Data is the lifeblood of the digital age. It’s estimated that more than 2.5 quintillion bytes of data are created every day — an astonishing total that is both abstract and illustrative. It’s also just the beginning. Data usage increased by nearly 50% during the COVID-19 pandemic, and today’s digital-first ethos ensures this trend will continue well into the future. 

What’s more, this data is incredibly valuable and uniquely vulnerable. It’s been half a decade since data surpassed oil as the world’s most valuable commodity. However, many organizations are still grappling with the security implications of collecting and storing such valuable resources. 

According to the 2022 Data Center & Infrastructure Report, “There is a continued need for strengthening security, reducing costs, and on-premises data centers.” 

However, while companies are expected to pour more than $170 billion on IT security, physical security standards remain outdated and inadequate. Meanwhile, 10% of malicious attacks are caused by physical breaches, making security enhancements a meaningful pursuit for businesses collecting and storing valuable information. 

With the costs and consequences of a breach becoming more catastrophic, there are three keys to enhancing physical security at data centers this year. 

1. Understand the risks 

Companies chronically underinvest in physical security, relying on access cards, fingerprint readers, and security guards to keep facilities and staff secure. These practices are often decades old, and trespassers quickly learn to leverage security vulnerabilities to compromise building security. 

For example, access cards have a generic aesthetic, making them susceptible to loss, theft, or unauthorized sharing. Since access control cards grant widespread access and don’t reliably identify entrants, many data centers operate without real-time monitoring capacity that identifies issues or anomalies related to a security breach.

If a trespasser uses stolen credentials, the threat actor can operate with near impunity while undermining physical security and data privacy.
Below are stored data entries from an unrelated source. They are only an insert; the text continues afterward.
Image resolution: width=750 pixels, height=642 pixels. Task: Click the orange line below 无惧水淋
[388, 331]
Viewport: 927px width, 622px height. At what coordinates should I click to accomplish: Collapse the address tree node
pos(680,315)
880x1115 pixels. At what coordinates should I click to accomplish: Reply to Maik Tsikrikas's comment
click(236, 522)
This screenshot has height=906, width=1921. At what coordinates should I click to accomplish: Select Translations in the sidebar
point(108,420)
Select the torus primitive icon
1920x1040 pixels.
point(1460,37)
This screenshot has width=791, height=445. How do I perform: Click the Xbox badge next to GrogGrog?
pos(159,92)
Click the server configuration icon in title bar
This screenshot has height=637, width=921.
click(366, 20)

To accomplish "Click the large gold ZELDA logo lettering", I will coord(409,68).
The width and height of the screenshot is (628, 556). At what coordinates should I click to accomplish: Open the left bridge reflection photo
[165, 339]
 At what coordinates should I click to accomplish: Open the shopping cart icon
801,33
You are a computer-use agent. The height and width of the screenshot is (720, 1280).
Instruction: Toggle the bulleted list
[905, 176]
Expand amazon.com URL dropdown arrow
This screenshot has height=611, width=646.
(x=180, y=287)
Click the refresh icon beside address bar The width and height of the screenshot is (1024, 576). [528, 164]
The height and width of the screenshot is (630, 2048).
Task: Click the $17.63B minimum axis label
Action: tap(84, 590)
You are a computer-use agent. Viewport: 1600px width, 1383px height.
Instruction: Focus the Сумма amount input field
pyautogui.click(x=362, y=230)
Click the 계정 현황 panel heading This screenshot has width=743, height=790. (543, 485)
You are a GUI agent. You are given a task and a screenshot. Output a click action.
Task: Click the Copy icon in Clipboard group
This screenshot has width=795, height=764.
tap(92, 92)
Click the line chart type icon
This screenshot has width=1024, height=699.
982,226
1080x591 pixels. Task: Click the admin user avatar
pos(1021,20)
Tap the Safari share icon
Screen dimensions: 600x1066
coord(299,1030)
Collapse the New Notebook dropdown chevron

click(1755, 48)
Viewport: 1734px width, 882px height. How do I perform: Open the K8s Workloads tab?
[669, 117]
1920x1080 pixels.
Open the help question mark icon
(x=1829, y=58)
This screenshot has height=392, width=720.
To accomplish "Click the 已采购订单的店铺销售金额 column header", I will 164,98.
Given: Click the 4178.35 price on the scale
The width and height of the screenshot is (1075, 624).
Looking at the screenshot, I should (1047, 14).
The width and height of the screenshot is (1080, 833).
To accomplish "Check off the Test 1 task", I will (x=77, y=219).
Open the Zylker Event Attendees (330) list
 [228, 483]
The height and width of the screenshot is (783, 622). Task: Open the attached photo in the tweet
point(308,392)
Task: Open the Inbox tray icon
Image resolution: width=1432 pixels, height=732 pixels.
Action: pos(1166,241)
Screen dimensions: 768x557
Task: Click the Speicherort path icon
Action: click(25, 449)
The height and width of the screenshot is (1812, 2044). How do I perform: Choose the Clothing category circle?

At the same time, paying security guards to protect sometimes disparately located or lightly attended facilities is a financial nonstarter. Additionally, the human nature of security guards introduces issues, including boredom, distraction, disengagement, or potential manipulation, that are eliminated by more modern solutions. 

Simply put, outdated security solutions can be lost, stolen, or dysfunctional, allowing threat actors easy access to data storage facilities. 

2. Understand the shifting operational environment 

Data centers are striving to protect data in a new operational reality. Hybrid work is here to stay, which is excellent news for companies and their employees, but it can introduce new security vulnerabilities as they embrace flexible on-site work schedules. 

Additionally, many physical spaces have been altered by pandemic realities that may require periodic social distancing measures, mask requirements, or other public health accommodations. 

Finally, security is made more difficult by persistent hiring challenges preventing companies from hiring cybersecurity teams or on-site personnel to keep data centers secure. This trend is unlikely to abate anytime soon. More than 4.5 million people quit their jobs in November 2021, a record that’s emblematic of remote flexibility, making it more difficult for data centers to attract and retain security staff. One estimate found that data centers will need to identify or develop 300,000 new professionals by 2025 to keep up with staffing demands. 

Taken together, data centers will need to operate with new agility to enhance or maintain their defensive posture in the year ahead. 

3. Understand the latest technologies 

Technological advancements can support these outcomes. Data centers can leverage high-tech access control solutions to implement cost-effective, touchless, and easy-to-install security functionality that uniquely identifies employees and other authorized entrants. 

Most prominently, important developments in AI capabilities have made autonomous security solutions a reality. As a result, modern access control technologies can adapt to environmental changes with increasingly capable levels of intelligent insights, risk adaptability, and interoperability. These systems can process data faster and more accurately without bias or distraction. 

What’s more, they can leverage biometric input, like facial recognition, to enable frictionless, touchless access control that balances accessibility and security. 

That’s not to say that technology can solve every security challenge, but data centers can look to the latest technologies to elevate their defensive capabilities.

Security Enhancements 

Businesses understand they have to protect their valuable assets. Banks install sophisticated vaults and restrict access to these locations, museums erect barriers to valuable artifacts, and data centers employ armies of cybersecurity savants to protect online information. 

Data will continue to become an even more valuable asset in the digital age, requiring data centers to consider a 360-degree security approach that accounts for online and in-person risks. As leaders look to make security enhancements, they should fully understand the risks, the shifting operational environment, and the latest technologies to best protect data center facilities.